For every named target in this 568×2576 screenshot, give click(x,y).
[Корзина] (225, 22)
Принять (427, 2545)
----------------
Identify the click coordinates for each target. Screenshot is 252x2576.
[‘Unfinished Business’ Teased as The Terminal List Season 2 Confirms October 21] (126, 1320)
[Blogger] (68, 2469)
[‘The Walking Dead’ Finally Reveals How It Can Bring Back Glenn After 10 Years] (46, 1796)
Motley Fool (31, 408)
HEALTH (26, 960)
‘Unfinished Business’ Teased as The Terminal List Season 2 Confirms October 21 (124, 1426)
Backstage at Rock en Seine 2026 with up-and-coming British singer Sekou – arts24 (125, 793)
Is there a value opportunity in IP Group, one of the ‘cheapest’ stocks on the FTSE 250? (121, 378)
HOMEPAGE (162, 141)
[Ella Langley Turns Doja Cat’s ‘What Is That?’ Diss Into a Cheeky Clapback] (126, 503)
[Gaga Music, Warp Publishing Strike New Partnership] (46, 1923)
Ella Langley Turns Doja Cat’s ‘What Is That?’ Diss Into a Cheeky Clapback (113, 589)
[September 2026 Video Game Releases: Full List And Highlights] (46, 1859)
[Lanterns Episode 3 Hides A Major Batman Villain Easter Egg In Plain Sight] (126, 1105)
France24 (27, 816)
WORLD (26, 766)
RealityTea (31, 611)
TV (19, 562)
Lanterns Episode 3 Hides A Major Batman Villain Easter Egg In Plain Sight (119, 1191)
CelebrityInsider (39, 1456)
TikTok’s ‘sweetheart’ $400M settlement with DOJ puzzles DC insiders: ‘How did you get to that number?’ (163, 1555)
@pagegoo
----------------
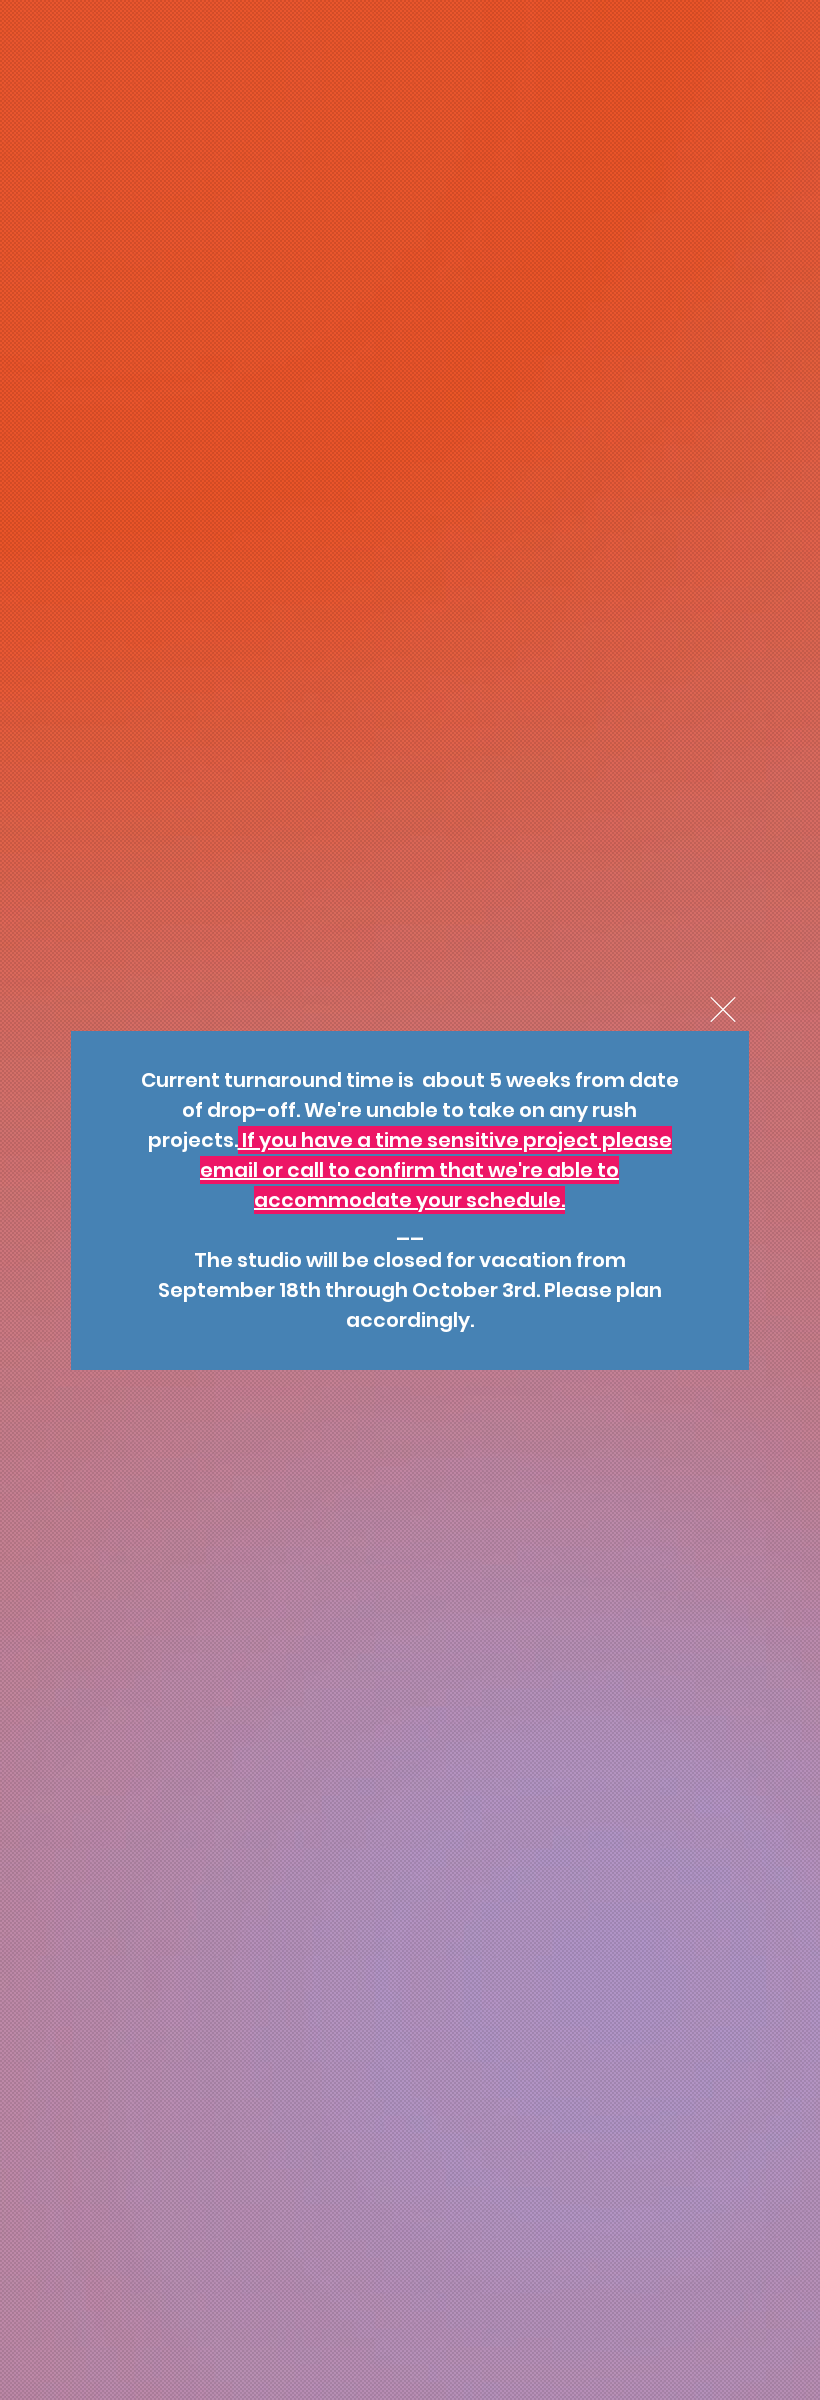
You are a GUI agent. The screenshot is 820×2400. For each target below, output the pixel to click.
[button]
----------------
AIM OF THE TASK:
Provide the number of lines in these entries that hold the word "Unfinished", without any accompanying text.

RESULT FOR THIS TASK:
2